"We have erred in making heroes mythical creatures. Most heroic acts are acts by ordinary people...The way to oppose evil is planting this heroic imagination in little kids and saying... 'You are going to have the chance, once in your lifetime, to do a heroic act on behalf of other people. When the one time comes...if you don't take that opportunity, it may never come again.'"
Philip G. Zimbardo, PhD, Stanford University emeritus psychology professor, on what psychologists can do to counter evil.
"Most early movies depicted therapy as hypnotism; that's because trying to do a silent film on psychoanalysis is quite a challenge."
John V. Flowers, PhD, a psychology professor at Chapman University, on the Hollywood portrayal of behavioral medicine.

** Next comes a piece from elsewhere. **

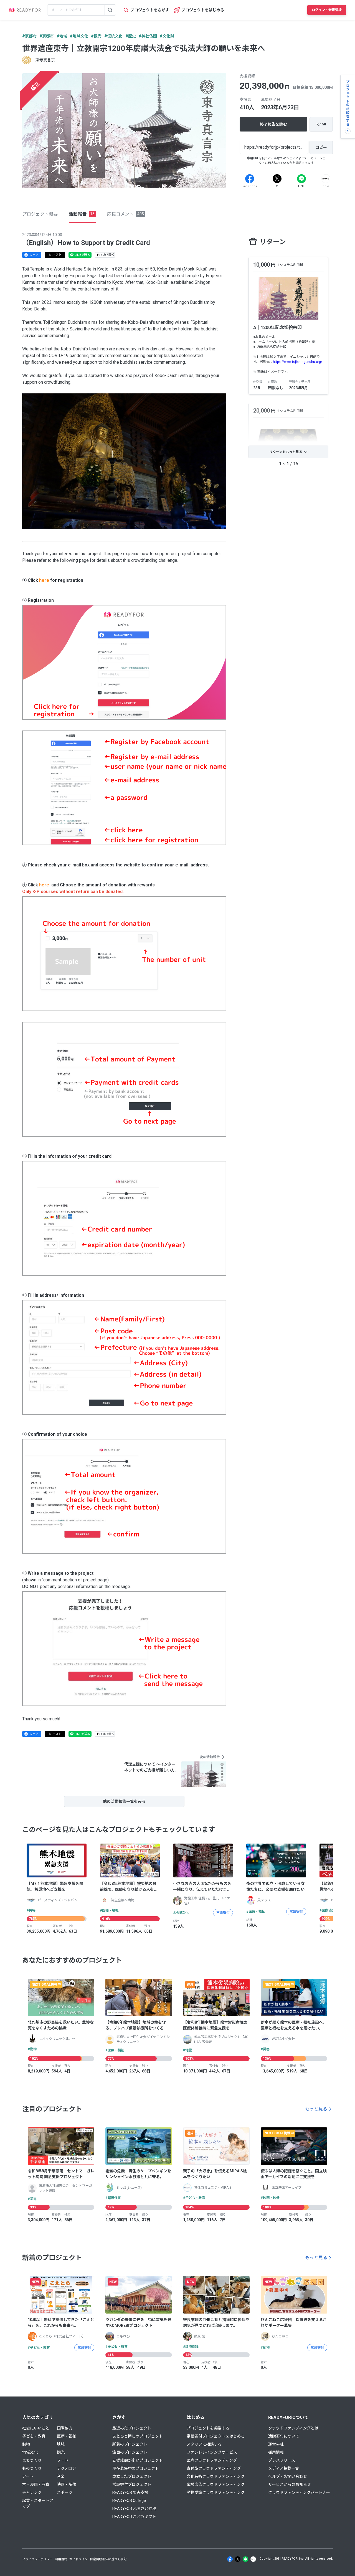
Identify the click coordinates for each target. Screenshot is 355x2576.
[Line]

"You think that articles in the Journal of Clinical and Consulting Psychology are long? Wait 'til you see your own dissertation."
Paul Silvia, PhD, a psychology professor at the University of North Carolina at Greensboro, while giving dissertation-writing advice to graduate students.
"There were 60,000 men in a stadium, not watching a football game."
Neil Chethik, men's issues author and former columnist, on attending his first men's rights event in the 1980s.
"In a way, my mind has been both my best friend and my worst enemy."
Elyn R. Saks, JD, a law and psychiatry professor at the University of Southern California, on her struggle to overcome schizophrenia.
"No one really talks about the fact that [many famous psychologists] were Jewish. Except Freud, who everyone knows was a self-hating Jew, who did a lot of cocaine and stole his ideas from the Kabbalah-OK, so he had a lot of problems."
Lewis Z. Schlosser, PhD, a psychology professor at Seton Hall University, on the professional contributions of Jewish psychologists.
"I have been back to New Orleans several times since [Katrina]. The pictures have not changed much."
Priscilla Dass-Brailsford, EdD, of Lesley University, who has found that that while New Orleans's tourist areas and tony neighborhoods have bounced back after Hurricane Katrina, poorer areas such as the Lower Ninth Ward remain uninhabitable.
"Rats are not just furry white test tubes. They are social creatures who naturally live in groups in their burrow system."
Martha McClintock, PhD, of the University of Chicago, who uses rats to study the connection between social isolation and breast cancer.
"The Bobo doll has followed me wherever I go....Last year I was checking into a Washington hotel and the clerk looked at the registration form and said, 'Aren't you the psychologist who did the Bobo doll experiment?' and I said 'I'm afraid that's going to be my legacy.' He said, 'Hell, that deserves an upgrade!' There are benefits."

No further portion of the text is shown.